For the data below, restate word for word only the lines from the line containing "Task: Click the Стоимость column header" through the line containing "This screenshot has height=894, width=1372.", both ends included.

Provided material.
◇ ◇ ◇ ◇ ◇ ◇ ◇

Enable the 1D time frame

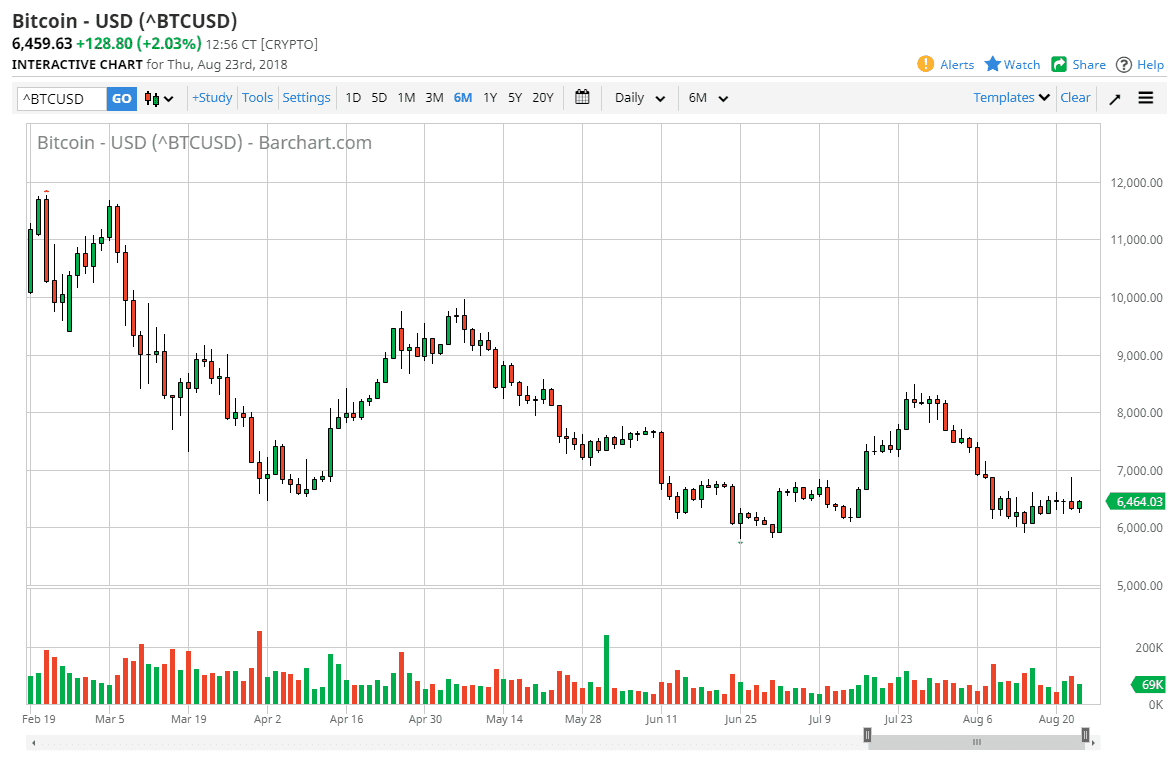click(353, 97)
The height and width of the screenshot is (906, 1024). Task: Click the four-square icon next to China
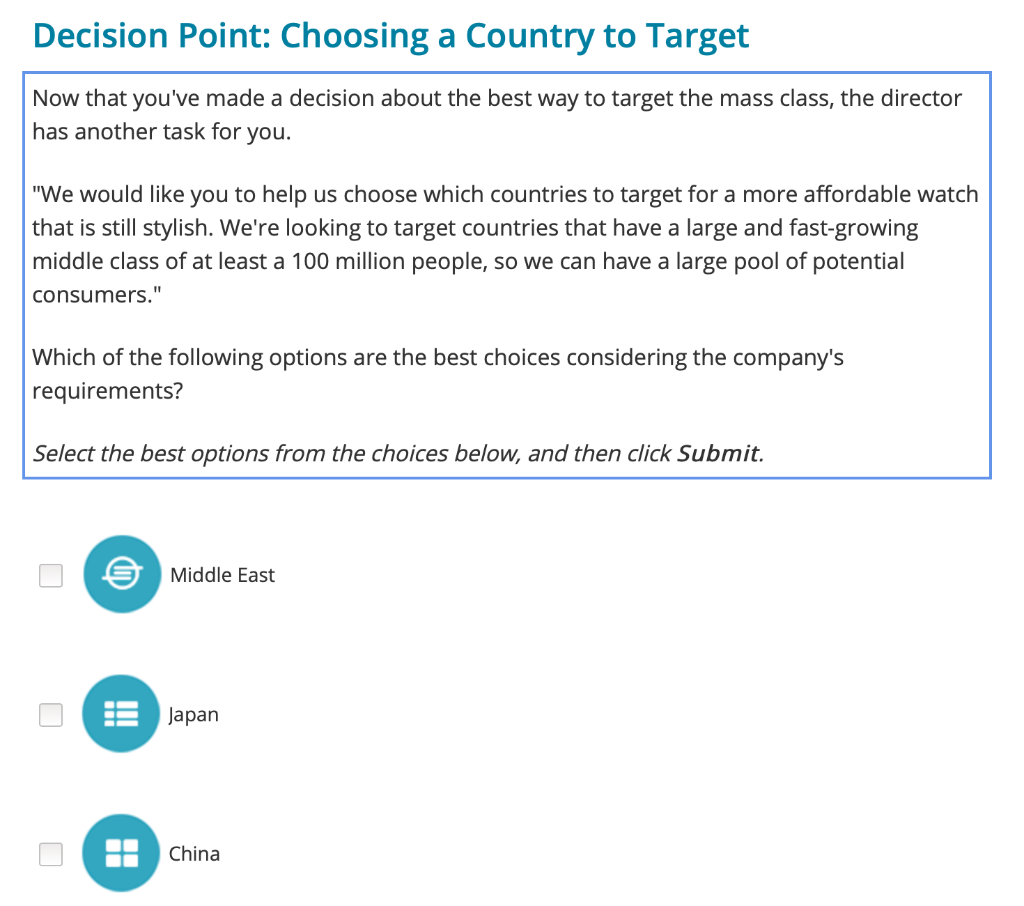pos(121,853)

◇ ◇ ◇ ◇ ◇ ◇ ◇

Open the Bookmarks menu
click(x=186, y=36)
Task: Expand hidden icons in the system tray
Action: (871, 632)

◇ ◇ ◇ ◇ ◇ ◇ ◇

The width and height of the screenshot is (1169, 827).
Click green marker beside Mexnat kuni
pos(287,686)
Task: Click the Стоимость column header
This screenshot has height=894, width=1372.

◇ ◇ ◇ ◇ ◇ ◇ ◇

Written response.
Task: Click the Стоимость column header
This screenshot has height=894, width=1372.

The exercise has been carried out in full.